Phylogenetic analysis of the complete envelope gene (1,485 nt) of dengue virus type 2 isolates from two patients (case 1 and case 2) who had returned from Singapore. Sequences obtained in this study are designated by boldface type. Viruses are identified by virus/country/strain/year of isolation/GenBank accession number. The analysis was performed using MEGA 4 software, with the neighbor-joining (maximum-composite-likelihood) method. Bootstrap support values of >75 are shown (1,000 replicates). The scale bar on the left indicates the number of nucleotide substitutions per site.

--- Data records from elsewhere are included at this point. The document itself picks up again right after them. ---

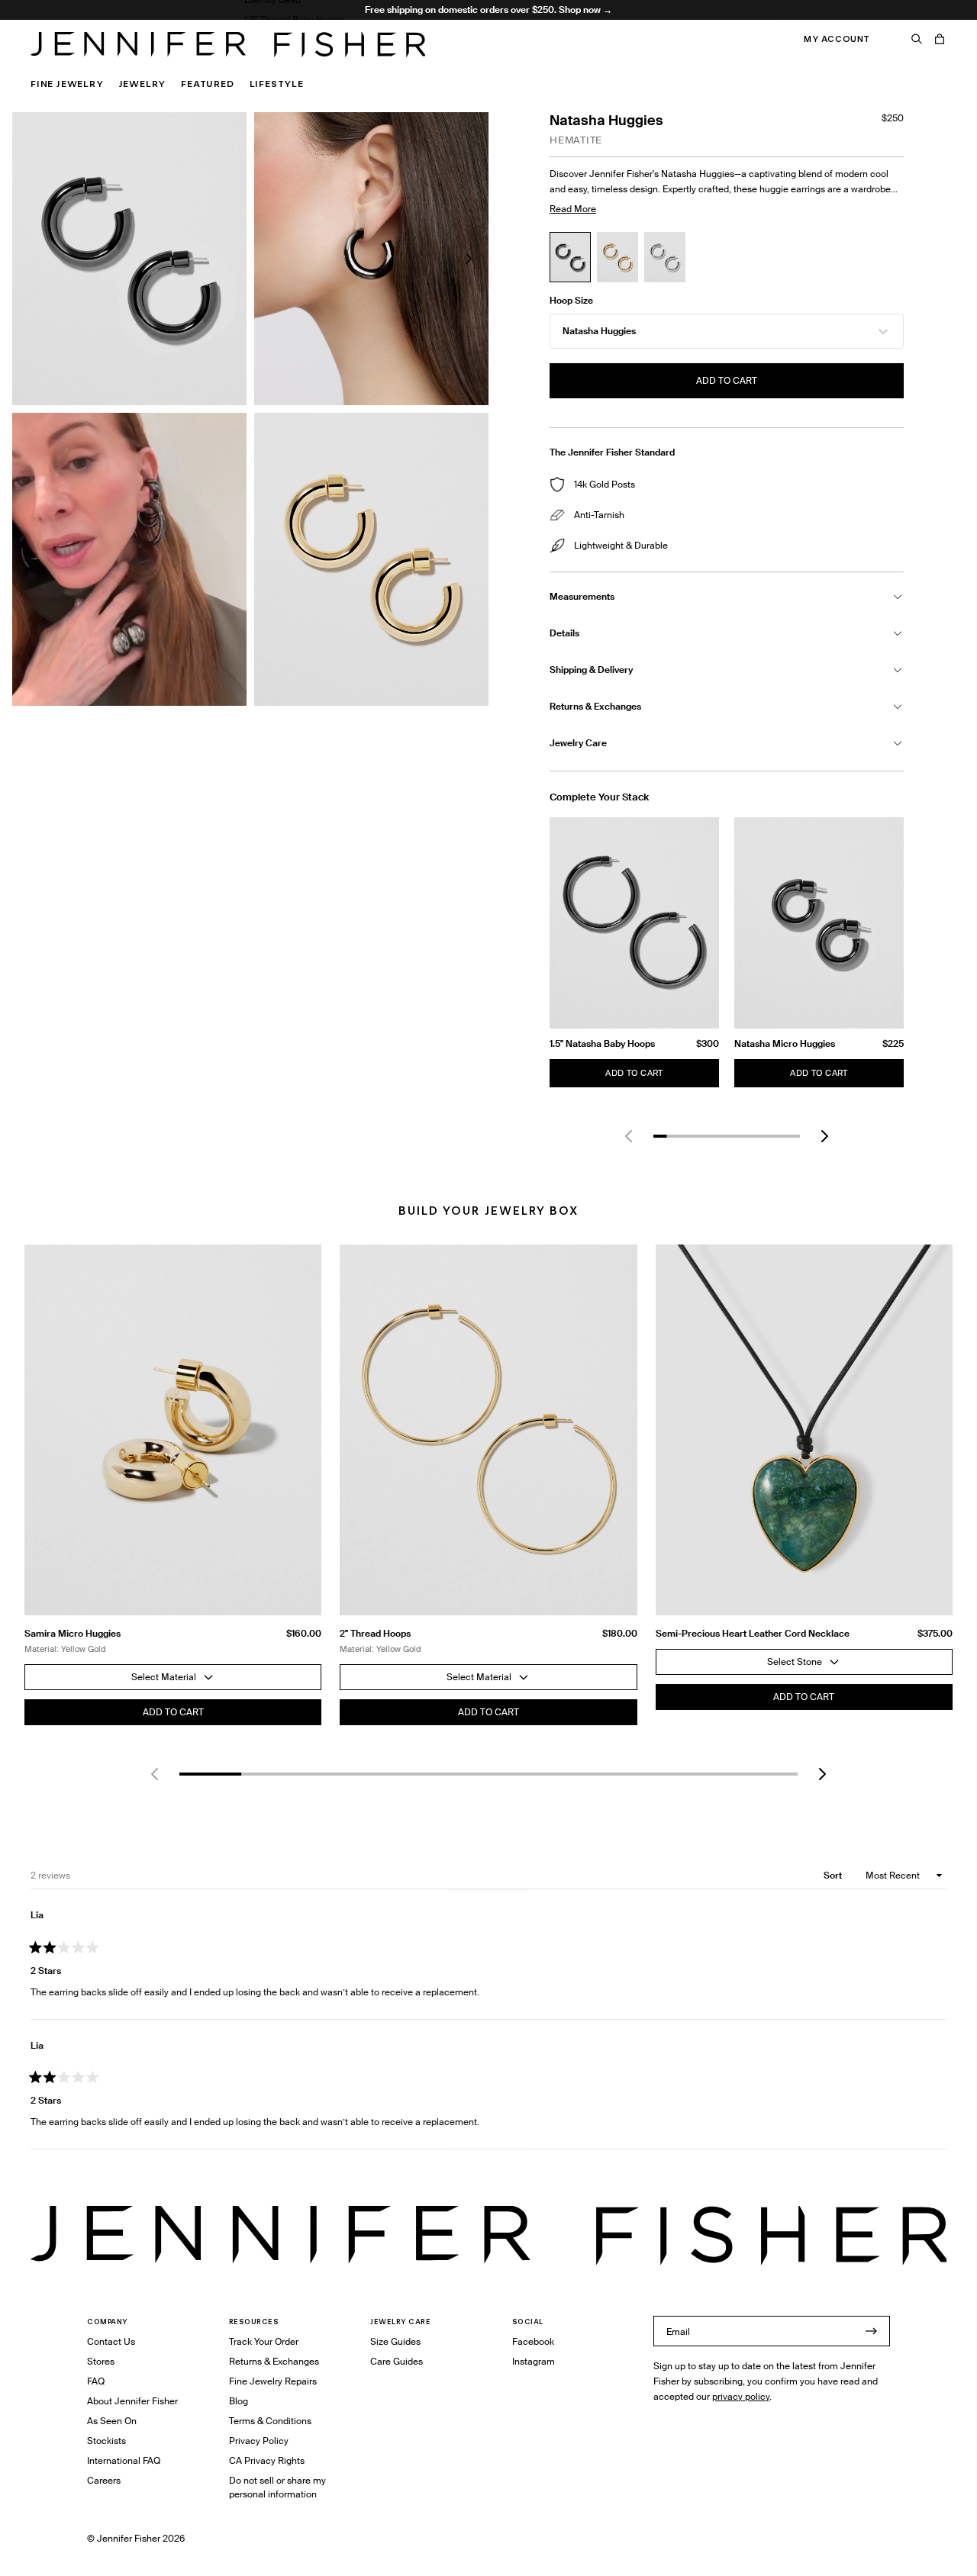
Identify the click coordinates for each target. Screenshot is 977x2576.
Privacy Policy (259, 2441)
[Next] (824, 1136)
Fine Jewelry (67, 83)
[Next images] (468, 258)
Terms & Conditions (270, 2421)
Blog (238, 2401)
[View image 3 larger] (129, 559)
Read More (573, 209)
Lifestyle (277, 83)
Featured (207, 83)
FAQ (96, 2381)
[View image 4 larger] (371, 559)
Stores (100, 2361)
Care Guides (396, 2361)
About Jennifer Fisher (132, 2401)
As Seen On (112, 2421)
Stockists (106, 2441)
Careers (104, 2480)
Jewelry (142, 83)
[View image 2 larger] (371, 258)
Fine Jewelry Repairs (273, 2381)
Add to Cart (634, 1072)
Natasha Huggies (599, 331)
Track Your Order (263, 2341)
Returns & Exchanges (274, 2361)
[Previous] (629, 1136)
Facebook (533, 2341)
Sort (834, 1875)
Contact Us (111, 2341)
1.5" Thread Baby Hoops (293, 19)
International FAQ (123, 2460)
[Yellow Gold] (617, 257)
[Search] (917, 39)
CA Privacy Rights (267, 2460)
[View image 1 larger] (129, 258)
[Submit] (871, 2331)
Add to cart (726, 380)
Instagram (533, 2361)
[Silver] (664, 257)
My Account (837, 39)
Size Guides (395, 2341)
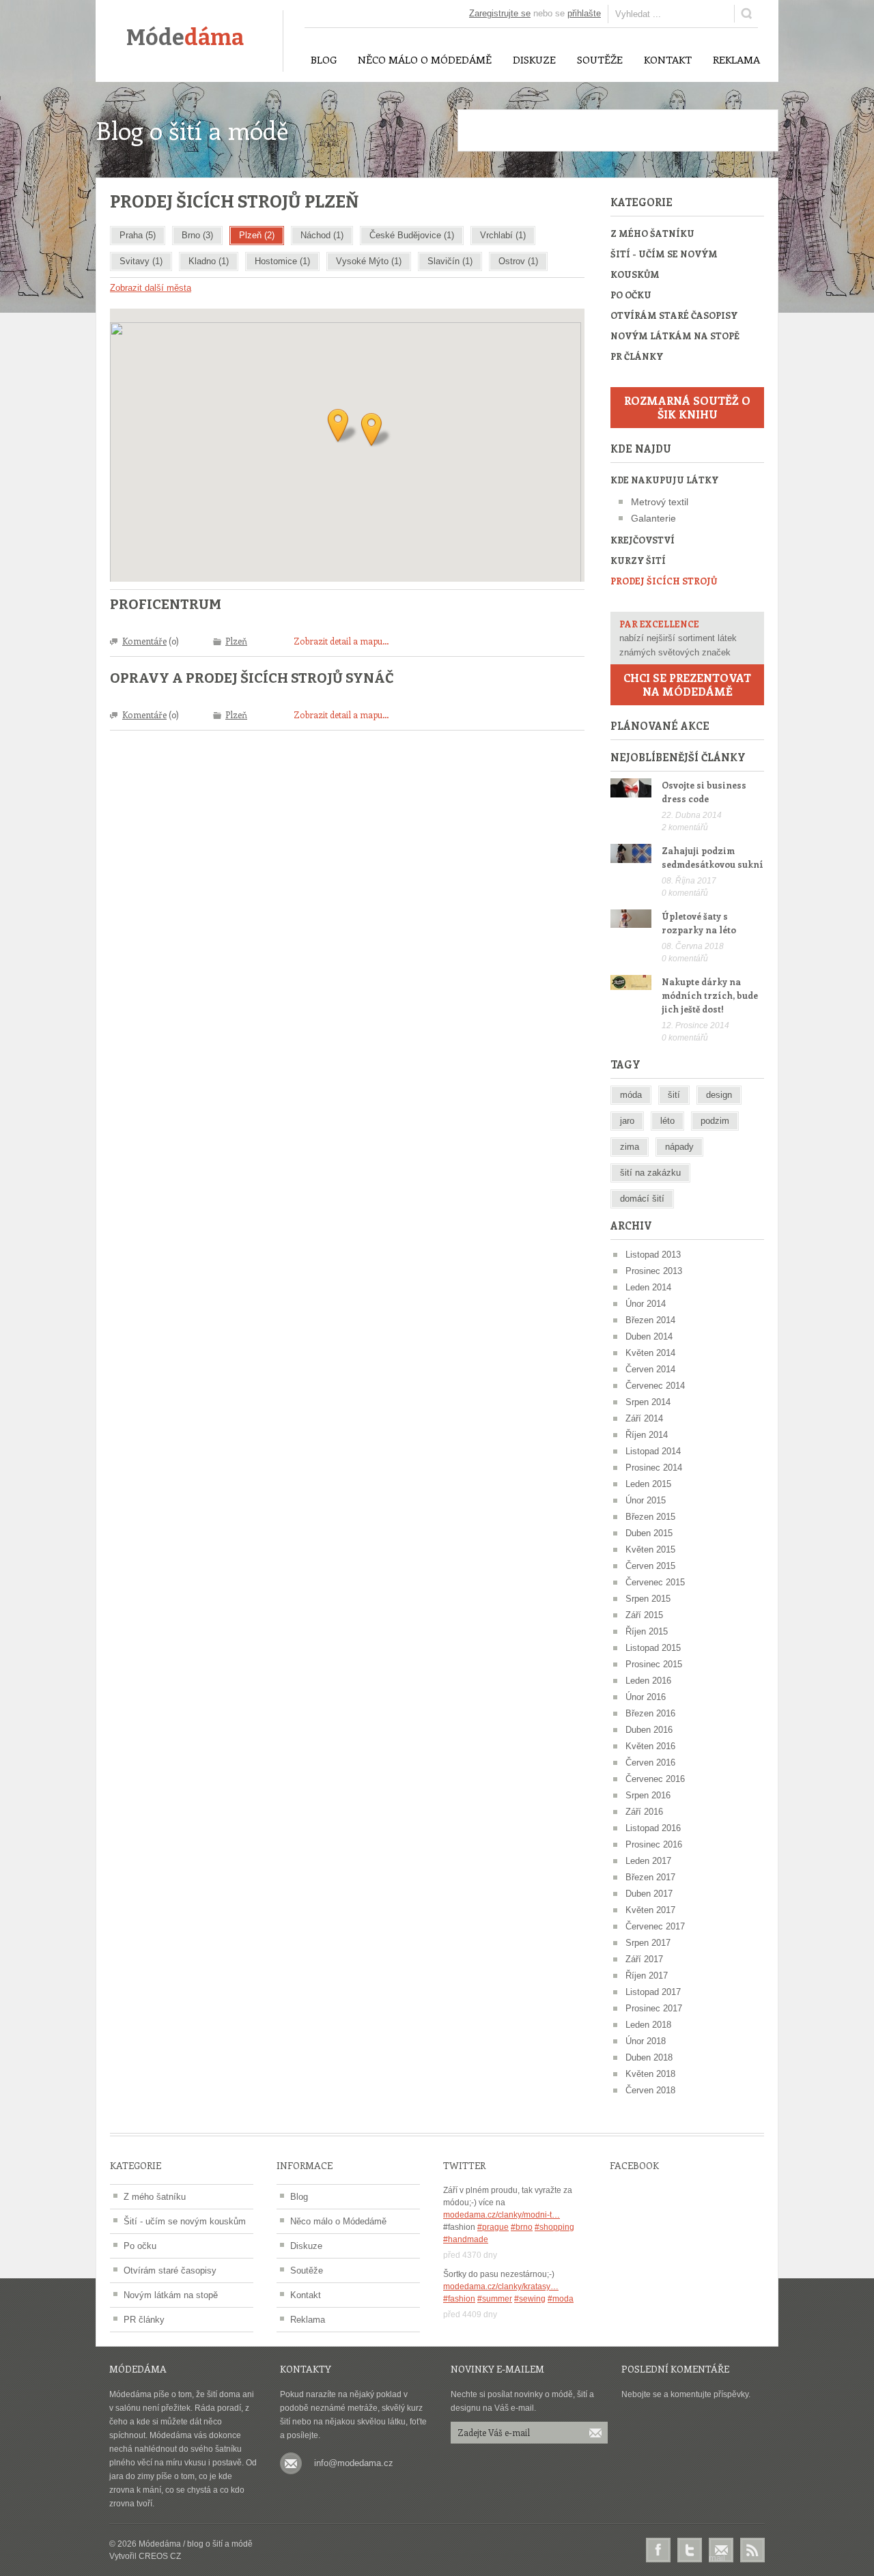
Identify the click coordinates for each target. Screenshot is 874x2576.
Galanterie (653, 518)
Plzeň (236, 641)
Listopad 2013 (653, 1254)
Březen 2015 (650, 1517)
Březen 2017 (650, 1877)
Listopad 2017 (653, 1992)
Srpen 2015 (648, 1599)
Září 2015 (644, 1615)
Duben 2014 (649, 1336)
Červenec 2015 (655, 1582)
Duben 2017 (649, 1893)
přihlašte (584, 13)
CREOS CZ (160, 2556)
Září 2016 (644, 1812)
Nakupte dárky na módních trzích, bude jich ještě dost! (710, 995)
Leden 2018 (648, 2025)
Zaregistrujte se (500, 13)
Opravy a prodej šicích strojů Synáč (252, 678)
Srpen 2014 (648, 1402)
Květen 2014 (650, 1353)
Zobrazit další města (150, 288)
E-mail (721, 2550)
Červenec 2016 (655, 1779)
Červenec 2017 (655, 1926)
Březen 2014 (650, 1320)
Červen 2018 (650, 2090)
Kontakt (305, 2295)
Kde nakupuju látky (664, 479)
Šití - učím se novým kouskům (664, 264)
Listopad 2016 (653, 1828)
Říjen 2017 (646, 1975)
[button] (376, 430)
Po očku (630, 294)
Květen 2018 (650, 2074)
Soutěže (306, 2270)
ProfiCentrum (165, 604)
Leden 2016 (648, 1680)
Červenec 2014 (655, 1386)
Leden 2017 (648, 1861)
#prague (493, 2227)
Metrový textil (659, 501)
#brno (522, 2227)
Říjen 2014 (646, 1435)
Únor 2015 (645, 1500)
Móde (185, 37)
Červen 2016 (650, 1762)
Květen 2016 (650, 1746)
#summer (494, 2299)
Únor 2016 (645, 1697)
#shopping (554, 2227)
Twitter (689, 2550)
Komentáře (144, 641)
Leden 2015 (648, 1484)
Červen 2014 (650, 1369)
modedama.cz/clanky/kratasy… (501, 2286)
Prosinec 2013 (653, 1271)
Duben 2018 (649, 2057)
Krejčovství (642, 540)
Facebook (658, 2550)
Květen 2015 (650, 1549)
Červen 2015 (650, 1566)
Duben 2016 (649, 1730)
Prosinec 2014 (653, 1467)
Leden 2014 (648, 1287)
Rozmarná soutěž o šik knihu (687, 407)
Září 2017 (644, 1959)
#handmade (465, 2239)
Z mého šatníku (652, 233)
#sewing (530, 2299)
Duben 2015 (649, 1533)
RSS (752, 2550)
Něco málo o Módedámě (338, 2221)
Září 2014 (644, 1418)
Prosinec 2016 (653, 1844)
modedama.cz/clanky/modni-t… (501, 2215)
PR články (636, 356)
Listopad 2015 (653, 1648)
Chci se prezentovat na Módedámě (687, 684)
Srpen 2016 (648, 1795)
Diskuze (306, 2246)
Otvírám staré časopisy (673, 315)
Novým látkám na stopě (674, 335)
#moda (561, 2299)
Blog (299, 2197)
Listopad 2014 (653, 1451)
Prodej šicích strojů (663, 580)
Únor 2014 (645, 1304)
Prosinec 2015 (653, 1664)
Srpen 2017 (648, 1943)
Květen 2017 (650, 1910)
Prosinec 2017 (653, 2008)
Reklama (307, 2320)
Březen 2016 (650, 1713)
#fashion (459, 2299)
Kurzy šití (638, 560)
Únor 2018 (645, 2041)
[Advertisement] (618, 130)
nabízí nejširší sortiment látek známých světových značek (678, 637)
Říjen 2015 (646, 1631)
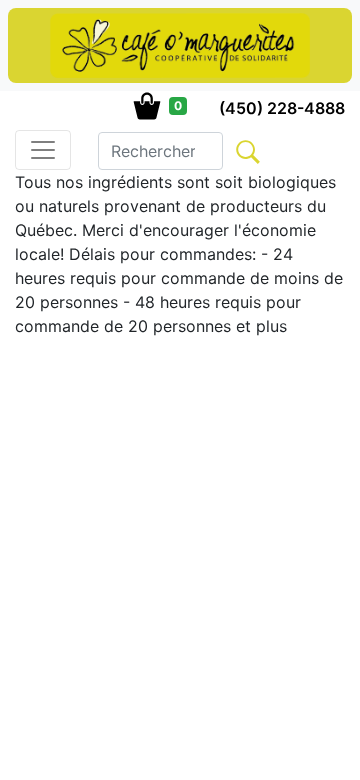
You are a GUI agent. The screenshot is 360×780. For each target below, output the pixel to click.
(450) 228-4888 (282, 108)
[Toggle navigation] (43, 150)
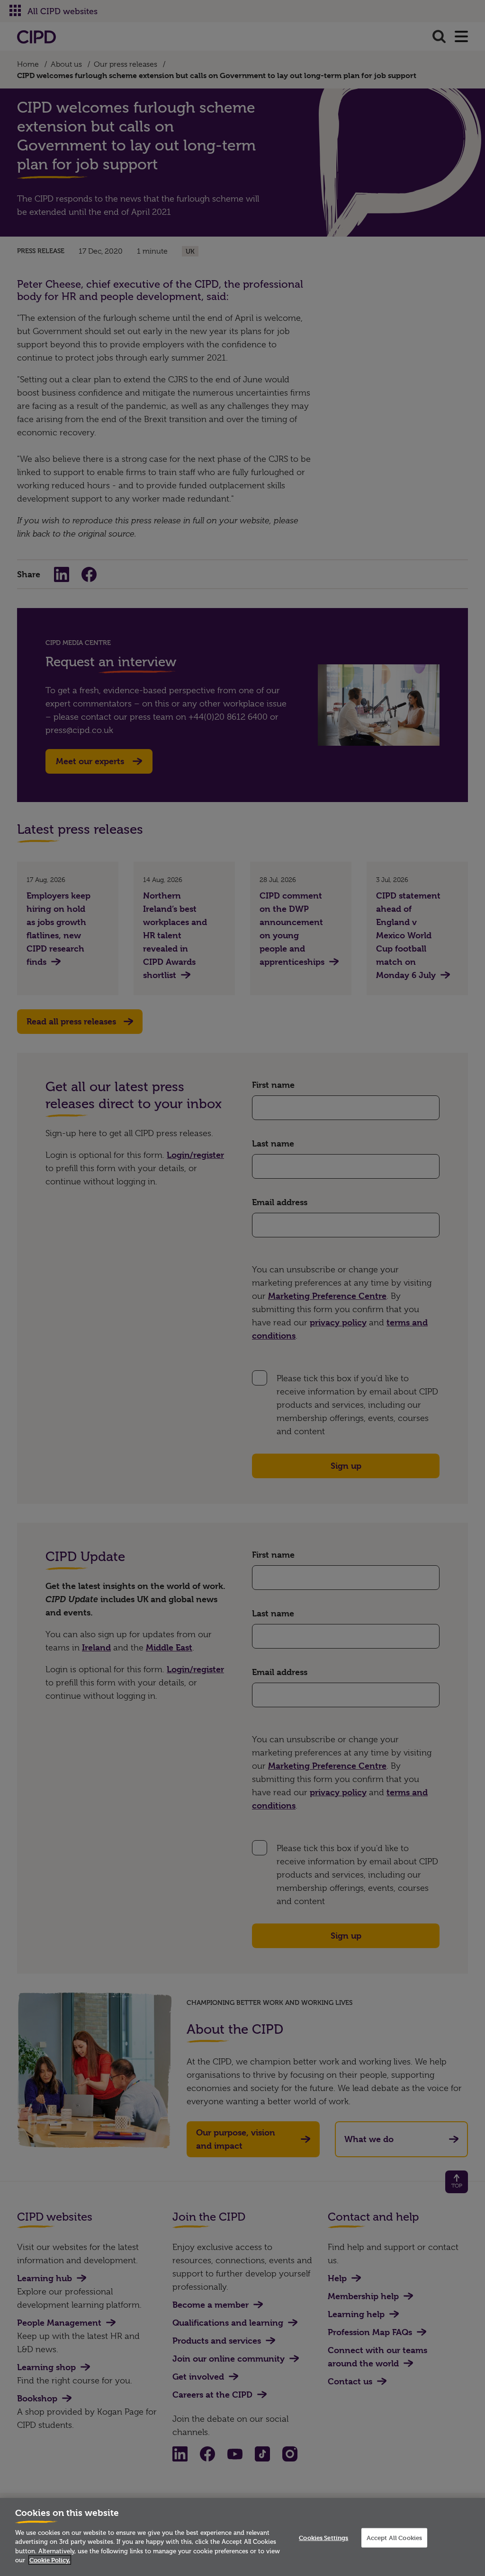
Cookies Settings (323, 2537)
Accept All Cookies (394, 2537)
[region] (242, 2537)
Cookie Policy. (49, 2560)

Successful isolation of both viruses from the coinfected case remains a challenge, since the dominant virus usually outgrows the minor virus. This problem can be overcome by a combination of virus neutralization using convalescent human serum with high-titer antibodies and in vitro plaque purification. Our results showed that this is a very efficient way to concurrently isolate both CHIKV and DENV-2. A similar approach has been used to isolate two DENV serotypes, DENV-1 and DENV-4, from a coinfected patient (3). With the expectation that cases of coinfection with DENV and CHIKV will become more prevalent in the future due to increased transmission of both viruses in various areas of India, Southeast Asia, and Africa, enhanced surveillance to clinically and diagnostically differentiate CHIKV and DENV infections is needed for early recognition of virus invasion and local transmission, better patient care, and timely control measures.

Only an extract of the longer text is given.